About This Photo:
My father, Bruno Vincent Zapor, was born May 20, 1918 in the coal mining town of Iselin, PA, located a distant 18 miles from Pittsburgh in the hills of western Pennsylvania.
Bruno was the second-youngest child of Valentine Zapor and Anna Krajewski Zapor. He had an older brother and sister, John and Mary, and a younger brother Stanley. The names of the two older siblings were shown in the 1930 census as Fudgie and Advie, although I always heard them called Thadeus (John) and Mary.

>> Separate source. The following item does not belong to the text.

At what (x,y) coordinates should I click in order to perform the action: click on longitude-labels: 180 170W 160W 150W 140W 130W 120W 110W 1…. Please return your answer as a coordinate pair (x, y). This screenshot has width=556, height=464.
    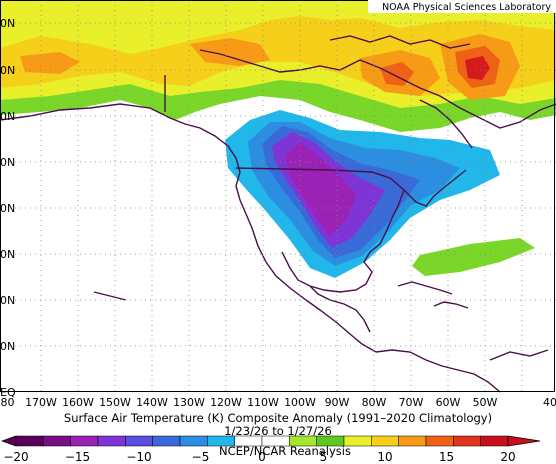
    Looking at the image, I should click on (278, 402).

Like Iselin’s other immigrant families, my grandparents emigrated from Krakow, Poland in the early 1900s. The coal town’s population in the 1920s consisted of immigrants from all over Eastern and Cemtral Europe. The 1930 US census showed families fron Poland, Czechoslovakia, Hungary, and Russia just in the houses neighboring my dad’s home.

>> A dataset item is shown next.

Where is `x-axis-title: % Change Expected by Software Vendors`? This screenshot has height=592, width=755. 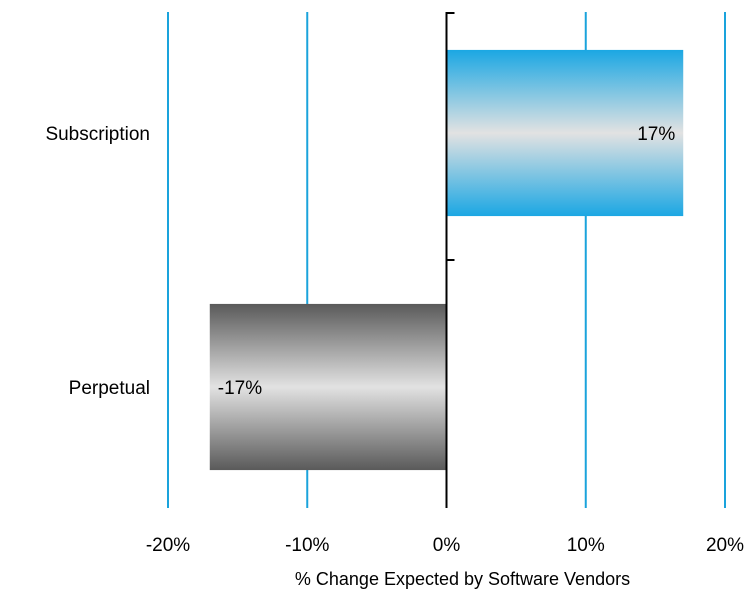
x-axis-title: % Change Expected by Software Vendors is located at coordinates (462, 579).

In the mid 1930s, at the depth of the great depression, my father began working in the coal mine that was the center of every aspect of day-to-day life in Iselin. After just over a year, dad realized would not make a good miner (his words) as he could not stand the long hours in the dark clostraphobic mines. Later in his life, dad recalled he was the only one of the miners who would run when he heard the rumbling of the rocks along the miles of tunnel in the mine.
Although dad was not the type to talk endlessly in heroic terms about the hard times he had lived through, the few times he did talk about his life in the coal mine and desperately searching for work to help support his family during the depression vividly illustrated the contrasts between his generaton and ours.

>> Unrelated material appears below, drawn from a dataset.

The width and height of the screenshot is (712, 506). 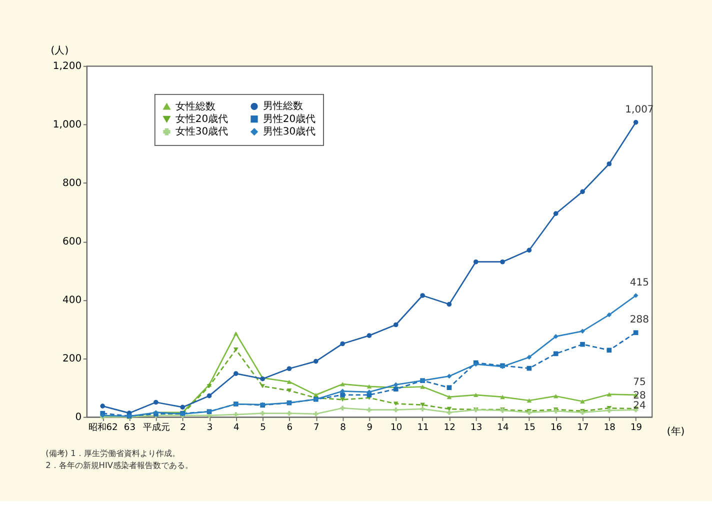 What do you see at coordinates (202, 118) in the screenshot?
I see `legend-label: 女性20歳代` at bounding box center [202, 118].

After leaving the mine, dad along with several other men from Iselin would travel across the country by train desperate for work during the depression. Late is his life he often recalled sleeping in railroad stations and even funeral homes during this time. Dad also recalled lines of unemployed workers desperate for such menial labor jobs as dishwashers and janitors.
In July 1940, dad was among 46 men from his home county of Indiana, PA to take the exam to join the CCC or Civilian Conservation Corps on July 9, 1940. The local newspaper, The Indiana (PA) Evening Gazette, listed Bruno Zapor among the men completing physical exams. The same article noted that the 46 men were competing for only 34 slots available for Indiana County men in the Corps.
During his 6-month term in the CCC, dad was stationed at one of the 25 work camps in the New Mexico where he would labor on public works and development projects modernizing and taming the still wild West. Later in his life dad often recalled travelling to the mexican border towns of El Paso, TX and Ciudad Juarez, Mexico.